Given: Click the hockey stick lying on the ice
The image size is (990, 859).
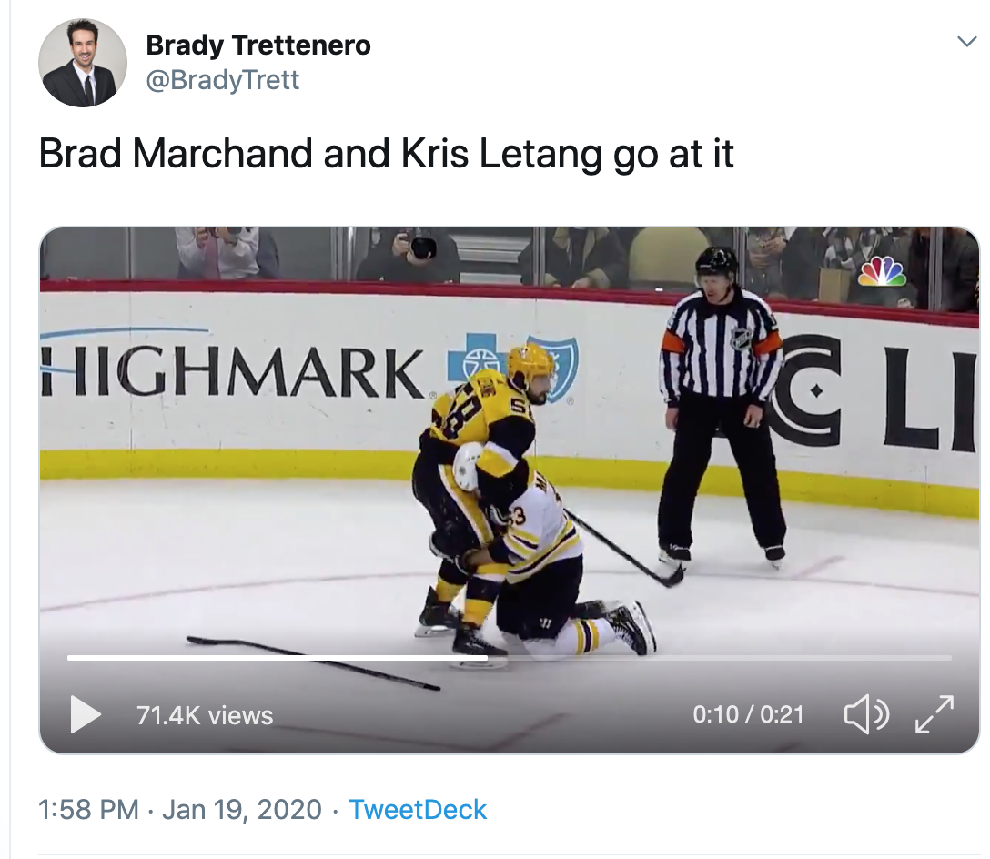Looking at the screenshot, I should coord(309,662).
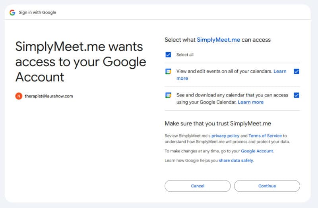Click the SimplyMeet.me link in access heading
The width and height of the screenshot is (318, 208).
(218, 40)
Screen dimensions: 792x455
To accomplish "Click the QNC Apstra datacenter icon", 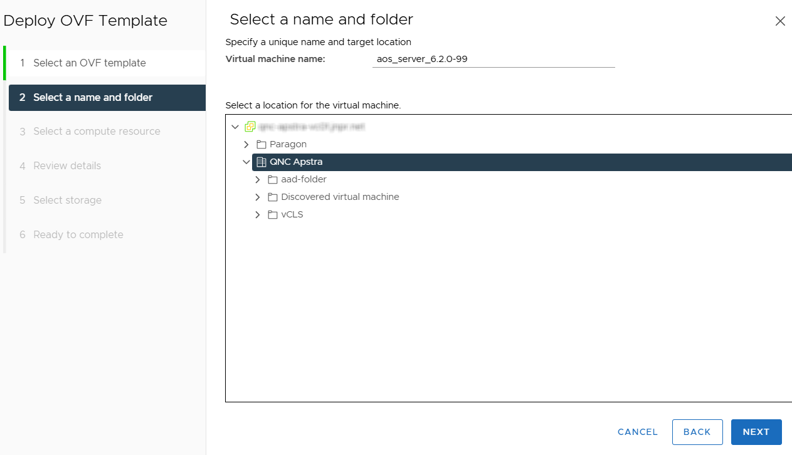I will point(261,162).
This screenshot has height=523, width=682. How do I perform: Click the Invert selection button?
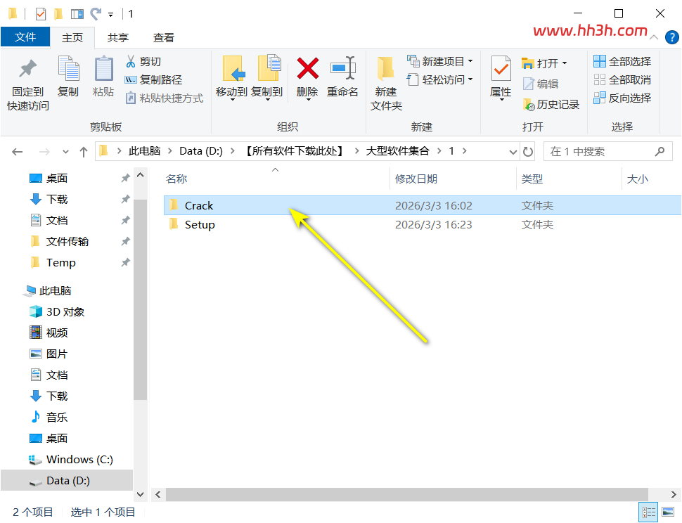tap(622, 98)
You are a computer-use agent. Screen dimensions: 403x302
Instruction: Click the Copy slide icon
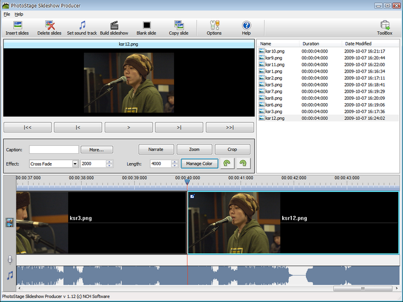(x=178, y=25)
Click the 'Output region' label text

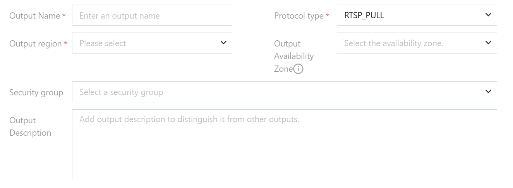[x=35, y=44]
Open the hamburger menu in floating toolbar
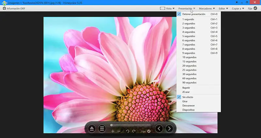 102,129
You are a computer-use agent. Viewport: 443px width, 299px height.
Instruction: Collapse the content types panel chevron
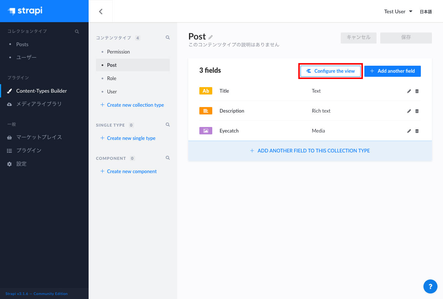coord(100,11)
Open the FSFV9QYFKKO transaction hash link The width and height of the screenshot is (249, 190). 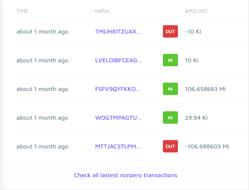point(118,89)
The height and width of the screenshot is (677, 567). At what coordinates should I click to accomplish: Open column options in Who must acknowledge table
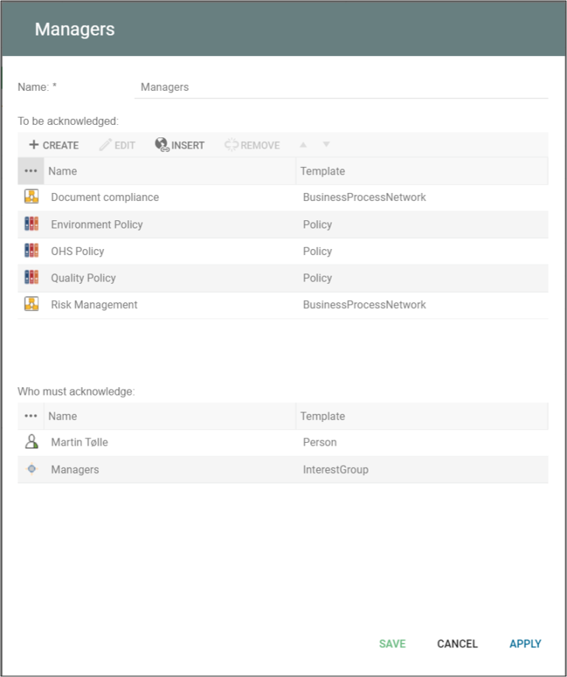tap(31, 416)
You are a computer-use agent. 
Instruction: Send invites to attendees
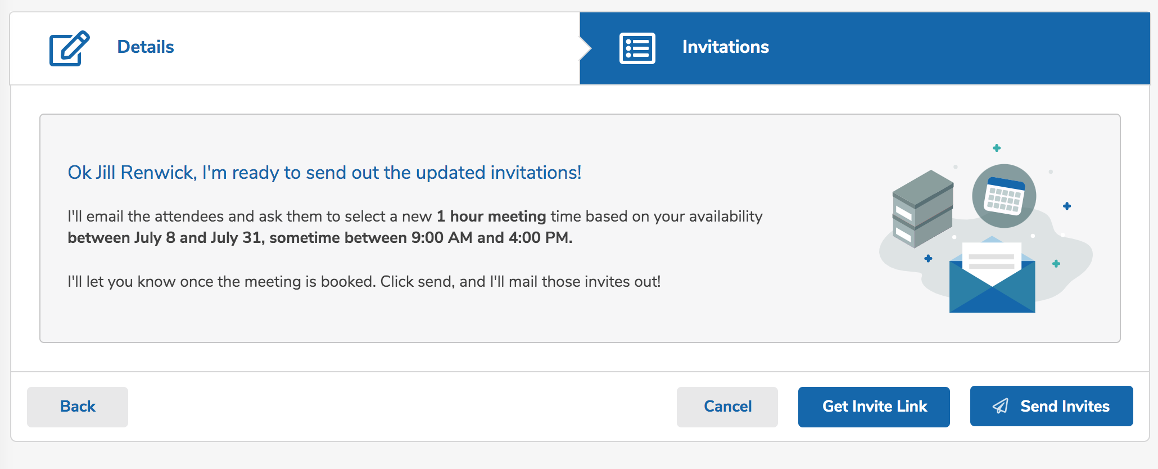pos(1051,406)
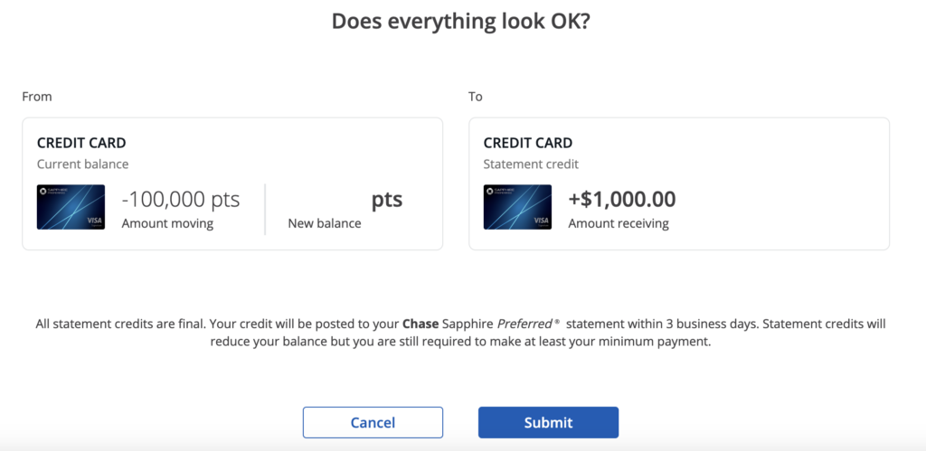Click the "Current balance" subtitle

pos(82,164)
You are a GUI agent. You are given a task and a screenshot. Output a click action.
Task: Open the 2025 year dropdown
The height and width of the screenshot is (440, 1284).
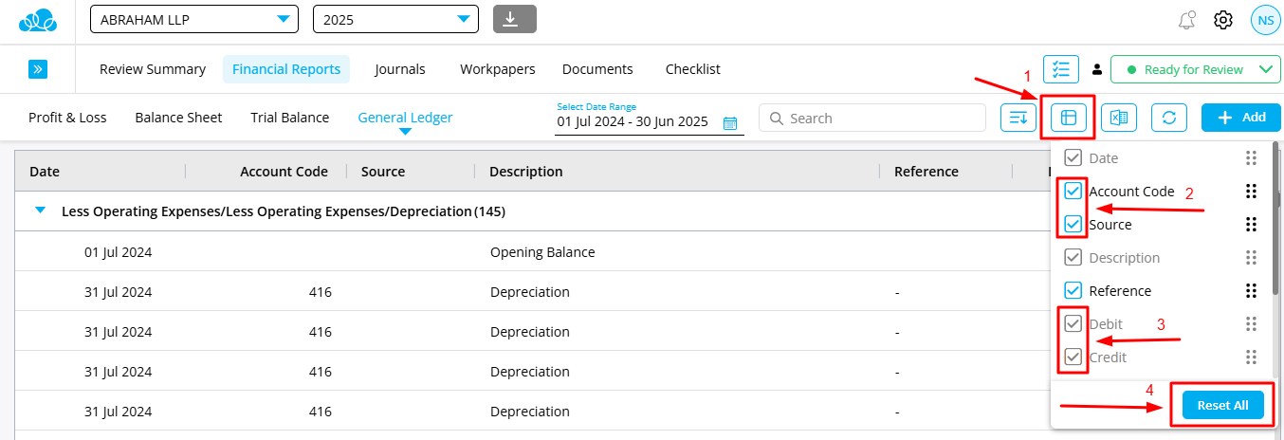click(x=395, y=19)
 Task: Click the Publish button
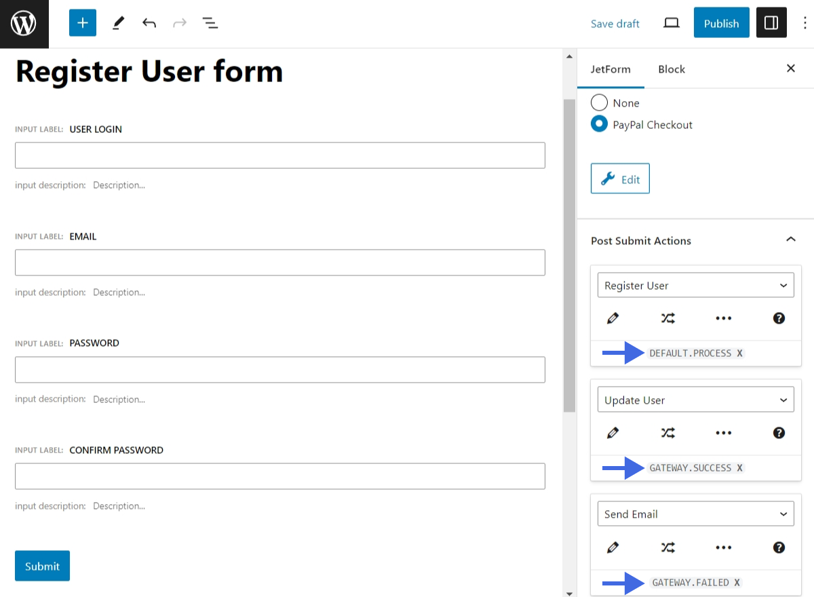tap(721, 22)
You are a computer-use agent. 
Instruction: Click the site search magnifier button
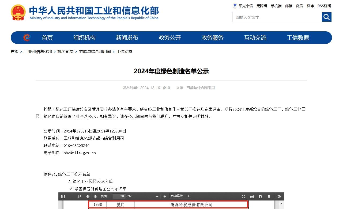click(x=326, y=17)
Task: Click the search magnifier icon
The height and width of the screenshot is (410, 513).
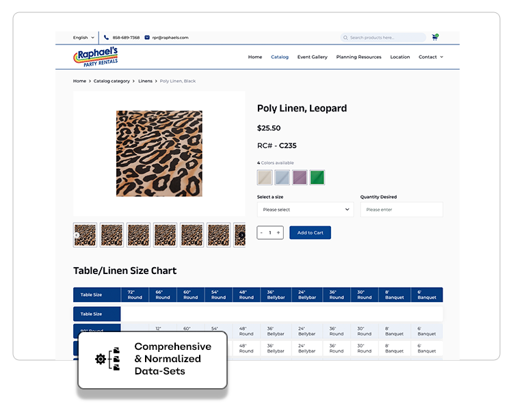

* _Task goal_
Return every line from the entries above that includes the word "dimensions".

* _Response_
Screen dimensions: 792x455
You are a computer-use agent. Screen dimensions: 403x302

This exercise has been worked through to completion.